Assignment:
Report how many lines in the records below hold "Task", with no other output.

Data under study:

● ● ● ● ●

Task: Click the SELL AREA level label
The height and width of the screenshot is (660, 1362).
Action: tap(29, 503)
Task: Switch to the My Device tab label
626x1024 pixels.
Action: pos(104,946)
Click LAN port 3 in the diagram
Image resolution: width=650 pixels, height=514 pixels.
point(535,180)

● ● ● ● ●

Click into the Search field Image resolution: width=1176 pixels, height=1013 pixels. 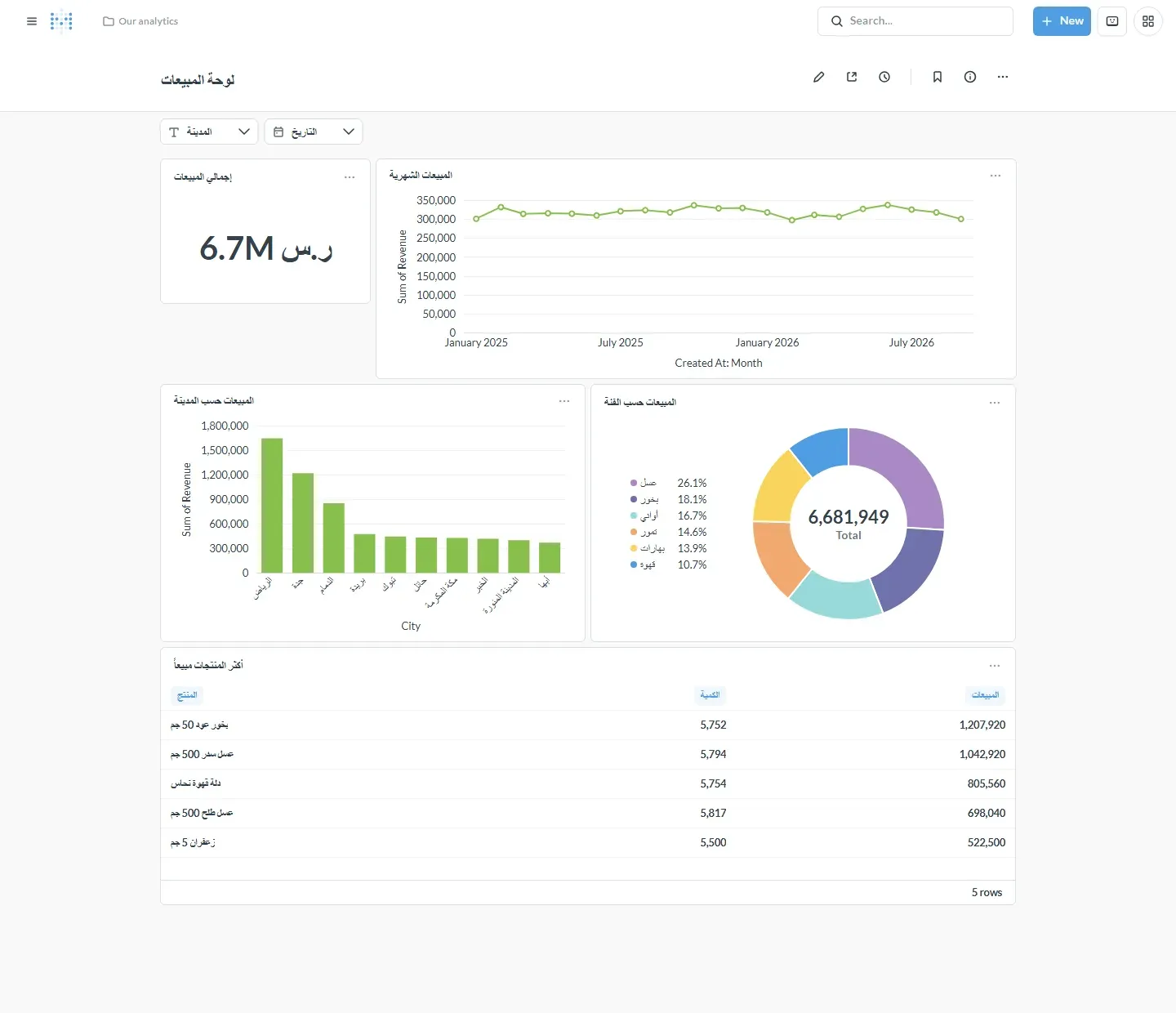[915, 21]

● ● ● ● ●

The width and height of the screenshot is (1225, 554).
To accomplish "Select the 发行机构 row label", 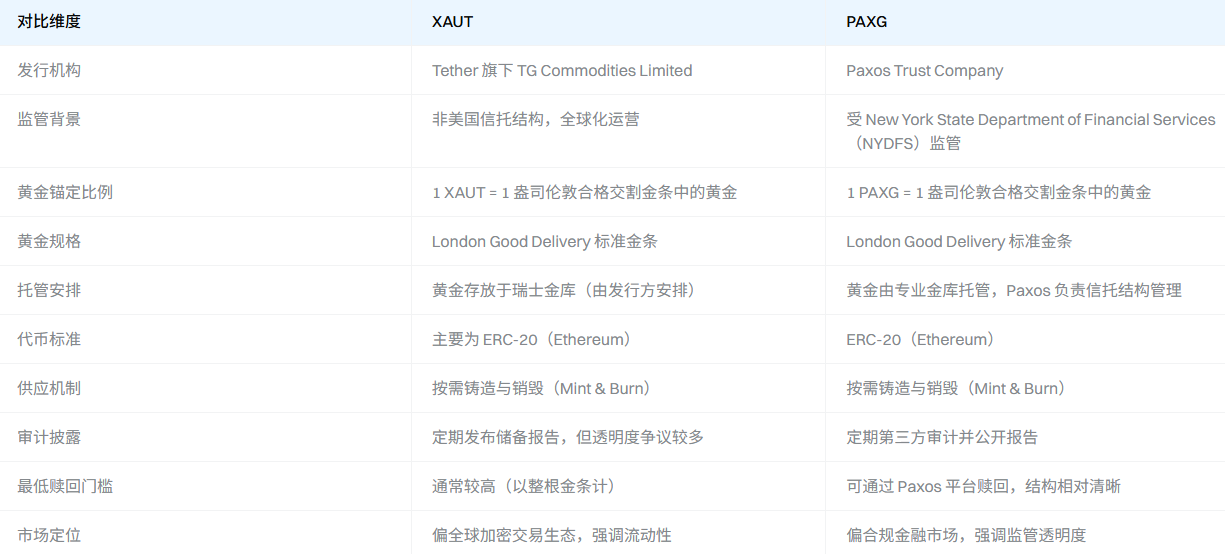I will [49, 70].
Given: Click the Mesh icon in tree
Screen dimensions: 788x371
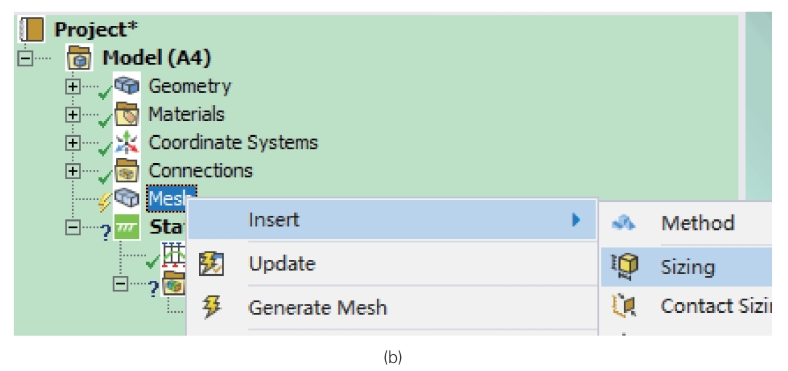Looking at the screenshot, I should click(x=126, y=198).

● ● ● ● ●

The answer:
2